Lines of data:

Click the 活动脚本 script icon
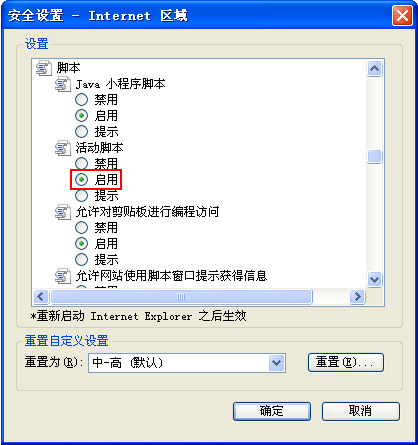The width and height of the screenshot is (418, 445). pyautogui.click(x=63, y=148)
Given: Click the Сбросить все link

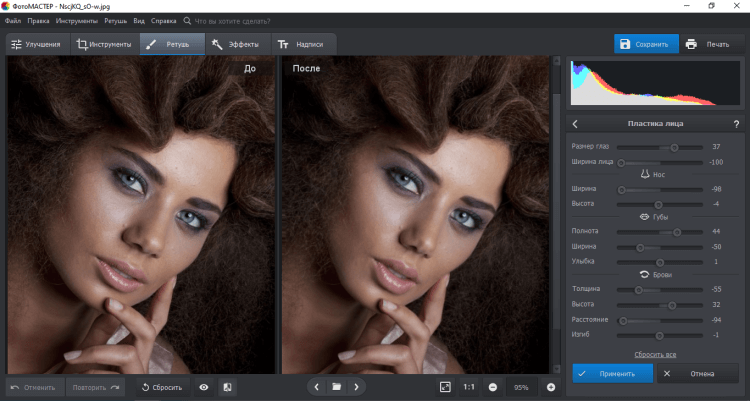Looking at the screenshot, I should click(x=654, y=355).
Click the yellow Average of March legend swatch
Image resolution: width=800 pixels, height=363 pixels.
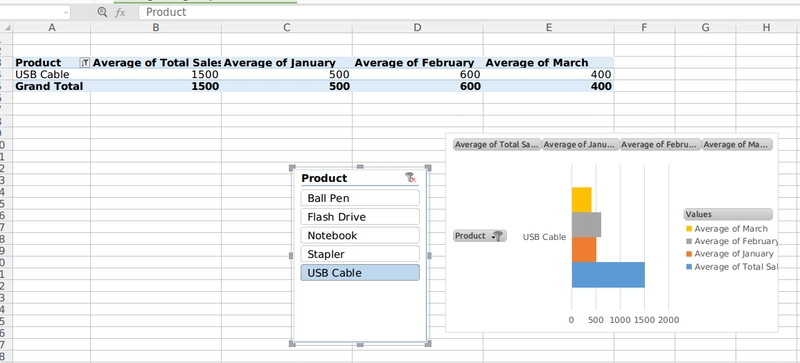click(x=689, y=229)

## [SHORT EXERCISE]
Swap "script icon" for "script button" in all of the rows above, and keep everything else the same. Leave the pictures out of your answer.

## [SOLUTION TO THIS EXERCISE]
Click the 活动脚本 script button
The width and height of the screenshot is (418, 445). pyautogui.click(x=63, y=148)
Given: Click the Сбросить все link

Looking at the screenshot, I should click(x=654, y=355).
Click the yellow Average of March legend swatch
Image resolution: width=800 pixels, height=363 pixels.
click(x=689, y=229)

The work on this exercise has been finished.